Even on the warmest day of the year so far there wasn't much of that to be found on the north Wales coast. Wind, drab skies and dog walkers follow me along the brisk hour's hike from Rhyl town centre to the sign at the start of Offa's Dyke National Trail, virtually point to point between two of the twelve venues in the Welsh Premier League.   Immediately visible from the seafront, Prestatyn's Bastion Gardens ground backs on to a cricket pitch and a Pontins holiday camp, its near neighbours a crazy golf course, an amusement arcade and a plaque remembering a Beatles concert that has an insolvency notice blutacked underneath.  The first two pubs I try are eerily deserted, the Wetherspoons-clone on the main street standing room only, jammed with pushchairs and two deep at the bar.  Luckily, the football club has beer plus memorabilia, a smattering of red-shirted drinkers and a friendly, immediately welcoming vibe.


The Welsh Premier League's a world away from the bombastic, globalised and relentlessly comercial near-namesake operating across and within its borders.  "This is not a pot-hunting or title-winning club and never has been," said one of Prestatyn Town's founder members.  "If we can get to the top then all well and good, but there will be no broken hearts if we don't."  When the club was promoted in 2008, groups of volunteers worked around the clock for just over a week to ensure the ground met the WPL's grading criteria.   Merchandise is sold from a hatch as you walk through the turnstiles.  The seats in the solitary stand were donated by Shrewsbury Town.  Nonetheless, last season's debut Welsh Cup win had, remarkably, bagged Neil Gibson's side a first foray into European competition, where they defeated Liepajas Metalurgs on penalty kicks before losing 8-0 on aggregate to  HNK Rijeka.   Equally improbably, today's visitors Bala Town - hailing from a village of fewer than 2,000 people - came within an away goal of victory over Levadia Tallinn just a decade after playing in the Wrexham Area League.  

Bala's support arrives with four flags and a drum, which they rat-a-tat whenever their team attacks.  We're a quarter of an hour in and just past the fifth flourish when Sean Thornton - still bottle-blonde but nowadays several rungs below his Premier League peak - finds Ryan Valentine, whose cross bounces in front of the hesitant home goalkeeper, hits a stanchion and drops into the net.  The away side have the swirling wind largely at their backs,  Jon Hill-Dunt's goalkicks barely reaching the halfway line while an attempted up-and-under spins backwards and goes out behind the place it was kicked.
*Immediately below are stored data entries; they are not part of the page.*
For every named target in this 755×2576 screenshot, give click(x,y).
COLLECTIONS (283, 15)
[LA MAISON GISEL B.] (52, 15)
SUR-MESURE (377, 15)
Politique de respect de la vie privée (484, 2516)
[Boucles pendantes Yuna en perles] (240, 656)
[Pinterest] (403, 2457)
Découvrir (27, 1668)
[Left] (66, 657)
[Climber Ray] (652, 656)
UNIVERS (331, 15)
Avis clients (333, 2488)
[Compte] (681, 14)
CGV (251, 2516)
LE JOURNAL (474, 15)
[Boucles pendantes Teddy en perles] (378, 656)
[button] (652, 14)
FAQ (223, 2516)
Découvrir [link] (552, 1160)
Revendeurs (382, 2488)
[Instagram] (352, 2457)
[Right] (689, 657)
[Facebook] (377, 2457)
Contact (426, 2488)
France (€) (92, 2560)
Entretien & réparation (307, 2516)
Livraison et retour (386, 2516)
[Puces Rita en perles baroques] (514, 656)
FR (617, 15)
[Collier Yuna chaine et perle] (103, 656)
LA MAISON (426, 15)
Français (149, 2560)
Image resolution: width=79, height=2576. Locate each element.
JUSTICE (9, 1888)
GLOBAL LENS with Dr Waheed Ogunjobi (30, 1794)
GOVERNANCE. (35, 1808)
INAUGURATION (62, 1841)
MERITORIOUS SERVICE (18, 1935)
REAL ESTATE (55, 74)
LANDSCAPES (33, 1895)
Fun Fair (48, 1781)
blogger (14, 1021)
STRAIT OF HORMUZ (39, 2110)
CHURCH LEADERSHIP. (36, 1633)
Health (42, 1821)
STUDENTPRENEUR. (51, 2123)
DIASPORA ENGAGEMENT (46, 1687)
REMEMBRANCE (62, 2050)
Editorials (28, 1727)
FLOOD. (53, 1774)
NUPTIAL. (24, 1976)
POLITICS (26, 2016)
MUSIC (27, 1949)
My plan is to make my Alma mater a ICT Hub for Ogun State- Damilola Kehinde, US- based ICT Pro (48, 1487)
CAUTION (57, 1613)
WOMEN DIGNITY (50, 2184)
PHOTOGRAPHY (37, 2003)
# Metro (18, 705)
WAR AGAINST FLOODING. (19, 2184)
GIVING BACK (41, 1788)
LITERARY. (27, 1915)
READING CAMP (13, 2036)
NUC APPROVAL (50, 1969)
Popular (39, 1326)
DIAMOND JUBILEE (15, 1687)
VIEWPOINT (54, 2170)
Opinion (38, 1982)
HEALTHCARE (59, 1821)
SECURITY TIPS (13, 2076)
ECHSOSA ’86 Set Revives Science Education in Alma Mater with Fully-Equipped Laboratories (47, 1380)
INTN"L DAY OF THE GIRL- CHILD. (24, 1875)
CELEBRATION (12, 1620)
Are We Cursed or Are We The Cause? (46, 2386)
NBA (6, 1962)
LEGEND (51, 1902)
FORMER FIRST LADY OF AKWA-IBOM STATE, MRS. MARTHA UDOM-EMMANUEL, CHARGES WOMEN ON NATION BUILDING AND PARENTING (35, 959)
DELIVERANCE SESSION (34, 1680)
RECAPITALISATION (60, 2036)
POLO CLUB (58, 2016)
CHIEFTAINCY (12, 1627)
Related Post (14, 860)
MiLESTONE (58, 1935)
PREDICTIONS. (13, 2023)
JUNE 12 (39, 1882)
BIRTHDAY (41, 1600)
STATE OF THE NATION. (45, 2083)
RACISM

But with Lee Hunt - once of Bala and with over 150 career goals in the WPL alone -  the sort of forward you could aim at a gatehouse and expect it to give way first,  the home side have significantly more luck battering their way through the centre while slinging balls in from the flanks.  On 29 minutes Hunt harries the ball away from a Bala defender, Chris Davies cuts it inside and Gareth Wilson deftly scoops into the top corner.  Moments later, Hunt's upraised boot is just centimetres away from a second.  "Sort it out, lino," a Bala fan yells.



After a stuttering opening quarter, the second half sparks into life when Hunt tumbles in the penalty area, the referee signalling a goalkick with the majority of the crowd screaming for a foul.   "No contact," the linesman explains.  "Embarrassing,"  says a defender. "Do you want to think about that again, referee?" asks Gibson from his technical area.  Ten minutes later Bala's  Kieran Smith is tugged to the ground. This time the referee doesn't hesitate.  "Soft one, that," says a home substitute as Ian Sheridan calmly rolls in the third and final goal.  The Prestatyn supporter to my right takes out his e-cigarette, pauses for a moment, and then silently mouths an obscenity.